If you do not have a flashlight or do not want to dim the lights in your room, you can do this activity another way. Take a 3×5 index card (a piece from a manila folder will do) and cut out a U-shape just large enough to fit over the Earth model (and the attached toothpick!) and allow it to rotate freely. The cardboard represents the boundary between daylight and darkness. The side of the Earth that faces the Sun model is in daylight, the portion of our model on the other side of the card represents darkness. When the toothpick moves past the card onto the sunlit side, it is in daylight, and when it passes back onto the far side of the card, it will be in darkness. The change in the hours of daylight will be seen just as easily.

Being an Astronomer

Remember the Solar Clock and Calendar we built way back in Activity #1? Have you been keeping up with your observations? If you have, you are in for a wonderful experience! Any line from the tip of the gnomon stretched down to the tip of the shadow, shows the precise angle of the Sun in the sky. You can demonstrate this with one of the small student sundials and a flashlight in the classroom. Shine the light so that the pencil casts a shadow down onto the edge of the cardboard. Hold the light steady and stretch a string from the tip of the pencil down to the tip of the shadow – you string points directly back to your light source!

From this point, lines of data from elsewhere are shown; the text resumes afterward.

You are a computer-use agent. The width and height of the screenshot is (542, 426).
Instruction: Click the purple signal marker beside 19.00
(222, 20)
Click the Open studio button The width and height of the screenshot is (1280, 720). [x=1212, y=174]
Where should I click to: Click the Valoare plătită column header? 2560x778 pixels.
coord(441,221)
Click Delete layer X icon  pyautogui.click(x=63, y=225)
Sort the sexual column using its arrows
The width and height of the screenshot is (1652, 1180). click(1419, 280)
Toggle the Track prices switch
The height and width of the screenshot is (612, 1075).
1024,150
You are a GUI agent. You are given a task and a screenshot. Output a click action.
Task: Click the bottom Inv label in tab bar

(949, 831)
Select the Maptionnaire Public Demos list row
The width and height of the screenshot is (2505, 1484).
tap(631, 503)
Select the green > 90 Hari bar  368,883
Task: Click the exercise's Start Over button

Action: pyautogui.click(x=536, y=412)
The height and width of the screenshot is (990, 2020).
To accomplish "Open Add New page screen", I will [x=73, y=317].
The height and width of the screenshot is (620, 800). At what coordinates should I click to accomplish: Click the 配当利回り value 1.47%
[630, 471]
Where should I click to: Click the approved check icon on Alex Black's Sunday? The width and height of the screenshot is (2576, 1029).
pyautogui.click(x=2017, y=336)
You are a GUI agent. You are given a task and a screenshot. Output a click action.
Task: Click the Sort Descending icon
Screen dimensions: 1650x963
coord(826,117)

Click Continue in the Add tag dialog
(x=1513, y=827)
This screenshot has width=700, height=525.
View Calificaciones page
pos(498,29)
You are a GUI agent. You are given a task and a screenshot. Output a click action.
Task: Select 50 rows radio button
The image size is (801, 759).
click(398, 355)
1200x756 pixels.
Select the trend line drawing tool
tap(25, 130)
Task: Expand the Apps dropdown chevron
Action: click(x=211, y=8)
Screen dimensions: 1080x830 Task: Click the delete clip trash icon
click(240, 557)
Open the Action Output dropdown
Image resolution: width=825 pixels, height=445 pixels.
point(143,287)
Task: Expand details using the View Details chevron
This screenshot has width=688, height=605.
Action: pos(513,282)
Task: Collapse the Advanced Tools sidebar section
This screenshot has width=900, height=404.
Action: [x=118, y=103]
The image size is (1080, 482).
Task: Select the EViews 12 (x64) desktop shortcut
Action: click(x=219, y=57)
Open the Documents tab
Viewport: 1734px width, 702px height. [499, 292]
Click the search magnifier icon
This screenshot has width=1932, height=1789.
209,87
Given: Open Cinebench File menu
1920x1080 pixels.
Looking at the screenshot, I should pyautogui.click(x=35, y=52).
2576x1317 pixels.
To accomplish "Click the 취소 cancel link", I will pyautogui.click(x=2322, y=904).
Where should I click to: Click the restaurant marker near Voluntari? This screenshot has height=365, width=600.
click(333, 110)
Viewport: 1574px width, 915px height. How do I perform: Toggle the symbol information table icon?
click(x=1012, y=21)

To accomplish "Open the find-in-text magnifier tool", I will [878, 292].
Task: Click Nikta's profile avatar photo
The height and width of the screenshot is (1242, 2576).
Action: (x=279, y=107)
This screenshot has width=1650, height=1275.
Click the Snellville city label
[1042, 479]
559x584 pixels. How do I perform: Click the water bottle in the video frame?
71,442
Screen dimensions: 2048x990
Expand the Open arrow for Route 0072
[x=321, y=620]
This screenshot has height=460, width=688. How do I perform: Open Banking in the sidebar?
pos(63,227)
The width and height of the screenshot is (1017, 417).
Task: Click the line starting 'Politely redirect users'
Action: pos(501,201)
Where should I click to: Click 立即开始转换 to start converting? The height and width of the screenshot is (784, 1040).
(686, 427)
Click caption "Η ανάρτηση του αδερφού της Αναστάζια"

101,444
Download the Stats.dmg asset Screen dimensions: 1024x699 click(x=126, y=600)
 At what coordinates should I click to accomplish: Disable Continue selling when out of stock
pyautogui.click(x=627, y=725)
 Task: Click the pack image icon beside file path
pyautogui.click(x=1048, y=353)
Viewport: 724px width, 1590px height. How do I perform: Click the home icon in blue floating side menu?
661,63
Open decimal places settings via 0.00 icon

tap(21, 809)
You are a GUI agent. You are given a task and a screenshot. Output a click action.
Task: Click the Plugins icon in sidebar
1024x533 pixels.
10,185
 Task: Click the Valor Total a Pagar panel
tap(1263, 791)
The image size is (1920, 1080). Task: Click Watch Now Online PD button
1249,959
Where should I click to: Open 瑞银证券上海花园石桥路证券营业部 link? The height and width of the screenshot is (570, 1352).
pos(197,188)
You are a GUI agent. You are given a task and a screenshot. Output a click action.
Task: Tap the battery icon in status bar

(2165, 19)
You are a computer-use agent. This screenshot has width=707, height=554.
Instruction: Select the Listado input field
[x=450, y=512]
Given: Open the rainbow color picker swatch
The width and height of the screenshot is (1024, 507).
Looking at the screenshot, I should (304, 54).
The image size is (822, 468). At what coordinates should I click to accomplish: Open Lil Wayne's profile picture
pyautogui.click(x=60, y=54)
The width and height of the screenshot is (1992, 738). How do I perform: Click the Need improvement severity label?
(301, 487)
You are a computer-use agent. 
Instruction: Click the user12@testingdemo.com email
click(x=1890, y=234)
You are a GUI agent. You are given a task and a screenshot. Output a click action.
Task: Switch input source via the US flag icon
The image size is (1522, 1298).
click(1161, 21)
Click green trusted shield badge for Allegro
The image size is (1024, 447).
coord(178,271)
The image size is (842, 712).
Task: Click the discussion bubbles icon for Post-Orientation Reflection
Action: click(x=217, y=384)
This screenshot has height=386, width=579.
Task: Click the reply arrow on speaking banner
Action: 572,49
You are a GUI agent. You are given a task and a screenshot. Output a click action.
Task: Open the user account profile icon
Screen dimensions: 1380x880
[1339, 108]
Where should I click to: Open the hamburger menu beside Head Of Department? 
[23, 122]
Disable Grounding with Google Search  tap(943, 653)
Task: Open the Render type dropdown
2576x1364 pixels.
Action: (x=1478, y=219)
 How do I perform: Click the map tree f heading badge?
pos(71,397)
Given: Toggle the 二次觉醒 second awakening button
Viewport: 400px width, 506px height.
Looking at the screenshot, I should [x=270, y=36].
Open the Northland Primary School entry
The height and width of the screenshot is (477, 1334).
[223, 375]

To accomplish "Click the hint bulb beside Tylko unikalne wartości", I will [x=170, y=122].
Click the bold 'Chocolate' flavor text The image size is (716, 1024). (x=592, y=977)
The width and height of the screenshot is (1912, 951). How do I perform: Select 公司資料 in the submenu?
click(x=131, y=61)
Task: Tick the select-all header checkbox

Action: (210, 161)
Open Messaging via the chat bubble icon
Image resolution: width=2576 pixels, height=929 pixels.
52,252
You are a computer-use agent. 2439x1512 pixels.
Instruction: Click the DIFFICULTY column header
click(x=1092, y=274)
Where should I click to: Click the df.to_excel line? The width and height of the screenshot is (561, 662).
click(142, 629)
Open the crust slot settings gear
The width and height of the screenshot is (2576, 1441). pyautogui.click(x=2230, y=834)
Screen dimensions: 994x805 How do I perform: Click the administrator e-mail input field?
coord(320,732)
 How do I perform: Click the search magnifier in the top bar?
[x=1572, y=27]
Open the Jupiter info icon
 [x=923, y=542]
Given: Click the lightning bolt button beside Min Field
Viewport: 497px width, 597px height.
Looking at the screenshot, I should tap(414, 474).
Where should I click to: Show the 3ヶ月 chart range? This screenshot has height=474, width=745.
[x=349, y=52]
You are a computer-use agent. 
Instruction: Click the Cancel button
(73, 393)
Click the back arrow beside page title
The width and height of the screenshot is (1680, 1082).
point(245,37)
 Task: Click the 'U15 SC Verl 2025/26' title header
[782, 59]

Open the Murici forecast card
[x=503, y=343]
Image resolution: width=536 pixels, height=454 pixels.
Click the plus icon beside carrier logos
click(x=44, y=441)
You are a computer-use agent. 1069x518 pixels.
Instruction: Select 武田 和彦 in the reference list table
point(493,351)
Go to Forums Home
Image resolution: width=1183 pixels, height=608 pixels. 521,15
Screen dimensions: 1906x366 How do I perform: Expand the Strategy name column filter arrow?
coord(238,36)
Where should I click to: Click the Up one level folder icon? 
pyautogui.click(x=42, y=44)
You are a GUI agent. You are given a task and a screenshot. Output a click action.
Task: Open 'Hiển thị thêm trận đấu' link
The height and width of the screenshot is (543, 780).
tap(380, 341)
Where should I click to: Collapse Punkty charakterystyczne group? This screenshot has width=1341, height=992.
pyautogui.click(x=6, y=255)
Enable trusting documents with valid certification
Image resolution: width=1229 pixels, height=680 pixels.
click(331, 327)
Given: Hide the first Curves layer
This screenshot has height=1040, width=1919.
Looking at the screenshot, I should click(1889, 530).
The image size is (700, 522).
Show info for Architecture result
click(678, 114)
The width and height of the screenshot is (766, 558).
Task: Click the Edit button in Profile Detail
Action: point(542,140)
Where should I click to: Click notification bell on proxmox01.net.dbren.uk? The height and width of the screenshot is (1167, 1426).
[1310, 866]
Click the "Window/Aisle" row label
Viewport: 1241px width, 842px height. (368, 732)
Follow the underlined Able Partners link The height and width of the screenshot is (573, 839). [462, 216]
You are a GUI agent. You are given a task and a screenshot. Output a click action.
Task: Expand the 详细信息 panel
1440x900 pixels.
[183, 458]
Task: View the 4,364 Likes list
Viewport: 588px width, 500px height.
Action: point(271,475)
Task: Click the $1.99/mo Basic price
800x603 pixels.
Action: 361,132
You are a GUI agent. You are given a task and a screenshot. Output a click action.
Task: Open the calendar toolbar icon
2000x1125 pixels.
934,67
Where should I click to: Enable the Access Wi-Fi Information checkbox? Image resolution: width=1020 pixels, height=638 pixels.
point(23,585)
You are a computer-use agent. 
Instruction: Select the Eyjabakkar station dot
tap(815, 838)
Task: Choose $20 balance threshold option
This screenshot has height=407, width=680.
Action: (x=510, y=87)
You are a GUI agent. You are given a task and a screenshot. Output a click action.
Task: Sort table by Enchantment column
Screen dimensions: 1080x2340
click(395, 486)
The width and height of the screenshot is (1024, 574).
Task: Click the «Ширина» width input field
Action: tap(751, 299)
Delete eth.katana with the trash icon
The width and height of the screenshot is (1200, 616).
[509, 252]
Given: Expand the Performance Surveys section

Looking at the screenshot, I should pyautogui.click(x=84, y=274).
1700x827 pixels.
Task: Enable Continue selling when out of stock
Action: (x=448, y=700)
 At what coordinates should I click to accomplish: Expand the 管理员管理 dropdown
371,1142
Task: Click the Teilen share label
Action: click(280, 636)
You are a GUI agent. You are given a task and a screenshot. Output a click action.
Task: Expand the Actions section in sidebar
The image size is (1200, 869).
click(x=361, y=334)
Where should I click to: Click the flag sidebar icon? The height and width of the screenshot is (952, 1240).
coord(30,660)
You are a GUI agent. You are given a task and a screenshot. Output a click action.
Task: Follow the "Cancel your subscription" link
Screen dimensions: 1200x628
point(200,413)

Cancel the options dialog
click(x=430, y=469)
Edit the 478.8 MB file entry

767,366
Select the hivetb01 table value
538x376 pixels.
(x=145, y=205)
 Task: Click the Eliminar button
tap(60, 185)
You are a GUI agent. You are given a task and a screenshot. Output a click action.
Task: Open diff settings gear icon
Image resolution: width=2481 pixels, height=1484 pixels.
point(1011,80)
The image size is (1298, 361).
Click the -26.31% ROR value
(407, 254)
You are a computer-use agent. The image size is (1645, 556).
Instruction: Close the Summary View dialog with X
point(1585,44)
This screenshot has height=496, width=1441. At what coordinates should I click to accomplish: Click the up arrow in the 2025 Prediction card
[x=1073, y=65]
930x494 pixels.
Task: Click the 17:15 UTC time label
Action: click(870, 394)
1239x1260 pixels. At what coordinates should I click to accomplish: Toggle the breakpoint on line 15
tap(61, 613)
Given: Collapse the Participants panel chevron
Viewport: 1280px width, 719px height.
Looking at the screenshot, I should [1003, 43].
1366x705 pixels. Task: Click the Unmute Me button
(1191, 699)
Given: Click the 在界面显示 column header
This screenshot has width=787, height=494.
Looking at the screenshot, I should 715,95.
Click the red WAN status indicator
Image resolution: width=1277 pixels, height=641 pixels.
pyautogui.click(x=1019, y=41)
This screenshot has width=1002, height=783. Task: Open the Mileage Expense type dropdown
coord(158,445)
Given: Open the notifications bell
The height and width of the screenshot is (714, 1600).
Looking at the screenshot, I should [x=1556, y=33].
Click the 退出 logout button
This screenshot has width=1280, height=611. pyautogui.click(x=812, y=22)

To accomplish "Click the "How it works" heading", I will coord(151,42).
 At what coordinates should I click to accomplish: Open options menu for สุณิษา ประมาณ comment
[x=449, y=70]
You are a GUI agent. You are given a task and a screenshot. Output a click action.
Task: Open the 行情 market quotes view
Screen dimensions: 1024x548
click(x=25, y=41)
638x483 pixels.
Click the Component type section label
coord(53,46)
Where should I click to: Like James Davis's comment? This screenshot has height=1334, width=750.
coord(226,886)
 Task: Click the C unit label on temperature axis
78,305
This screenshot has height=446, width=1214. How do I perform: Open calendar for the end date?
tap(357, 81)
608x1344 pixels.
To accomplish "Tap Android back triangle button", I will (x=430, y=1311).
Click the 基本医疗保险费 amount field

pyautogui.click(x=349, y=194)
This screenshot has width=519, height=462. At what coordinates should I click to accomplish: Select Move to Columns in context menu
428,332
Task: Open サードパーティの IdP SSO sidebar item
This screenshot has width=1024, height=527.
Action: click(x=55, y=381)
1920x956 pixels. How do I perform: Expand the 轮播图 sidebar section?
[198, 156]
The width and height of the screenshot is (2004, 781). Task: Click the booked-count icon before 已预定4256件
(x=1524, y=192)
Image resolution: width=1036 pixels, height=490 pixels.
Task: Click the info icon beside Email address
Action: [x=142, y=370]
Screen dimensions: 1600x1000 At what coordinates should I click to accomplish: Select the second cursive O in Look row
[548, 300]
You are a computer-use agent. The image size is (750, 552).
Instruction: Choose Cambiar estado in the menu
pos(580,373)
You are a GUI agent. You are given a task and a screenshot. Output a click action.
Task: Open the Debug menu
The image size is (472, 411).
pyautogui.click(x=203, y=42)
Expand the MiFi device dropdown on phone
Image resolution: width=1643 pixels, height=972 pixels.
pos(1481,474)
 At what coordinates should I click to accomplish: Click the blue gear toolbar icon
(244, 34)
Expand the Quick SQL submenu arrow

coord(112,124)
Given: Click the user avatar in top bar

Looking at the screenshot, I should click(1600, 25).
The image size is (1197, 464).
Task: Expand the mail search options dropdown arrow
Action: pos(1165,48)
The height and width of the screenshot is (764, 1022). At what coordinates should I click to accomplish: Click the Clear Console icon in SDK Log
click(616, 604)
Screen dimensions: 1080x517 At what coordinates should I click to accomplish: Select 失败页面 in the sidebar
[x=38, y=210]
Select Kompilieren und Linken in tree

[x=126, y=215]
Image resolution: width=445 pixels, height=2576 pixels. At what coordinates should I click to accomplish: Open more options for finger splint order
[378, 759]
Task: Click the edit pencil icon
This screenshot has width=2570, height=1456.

Have the students take their sundials and stretch a string from the pencil tip down to the first dot made back in September, then stretch the string to each dot in succession. The angle gets shallower until mid-December, then begins to increase again as you move into the spring months. Your solar clock and calendar proves by experiment that our tilted axis model of the Earth is correct. The prediction made by the tilted axis model (the Sun’s angle will change through the seasons) has been confirmed, while the prediction made by the original model (the Sun’s angle will not change through the year) has been disproved.

Being a Scientist

Can you measure the angle of the Earth’s axis with as much precision as Tycho Brahe and Johannes Kepler did in the 17^th century? Potentially, all you need is a vertical stick and a protractor. If you know how to do some trigonometry, you can do this with just a vertical stick and a tape measure?

You will need to measure the angle of the Sun by measuring the angle between the tip of the shadow and the top of the vertical stick. You will need to do this on two different days, and at the same time of day. The required days are the winter solstice (December 21^st) and the summer solstice (June 21^st).

One these days, when the shadow falls perfectly along a north-south line, the Sun is crossing the meridian or center line of the sky. On the winter solstice, the Sun will be at its lowest angle above the horizon; while on the summer solstice, the Sun will be at its highest angle in the sky.

These two angles represent the extremes in the Sun’s angle above the horizon. Keep in mind that in summer, we are tilted toward the Sun, while in the winter we are tilted away from the Sun. By calculating the difference between these two angles – and then dividing the difference in half – we will measure the tilt of the Earth’s axis.

The tilt of the axis measured by Tycho and Kepler is 23.5 degrees – meaning that the total difference in the solstice angles is 47 degrees. How close did your students come to this measurement?

Following Up

There are many good documentaries on Copernicus, Tycho, and Kepler. Find one of these videos to show in your class!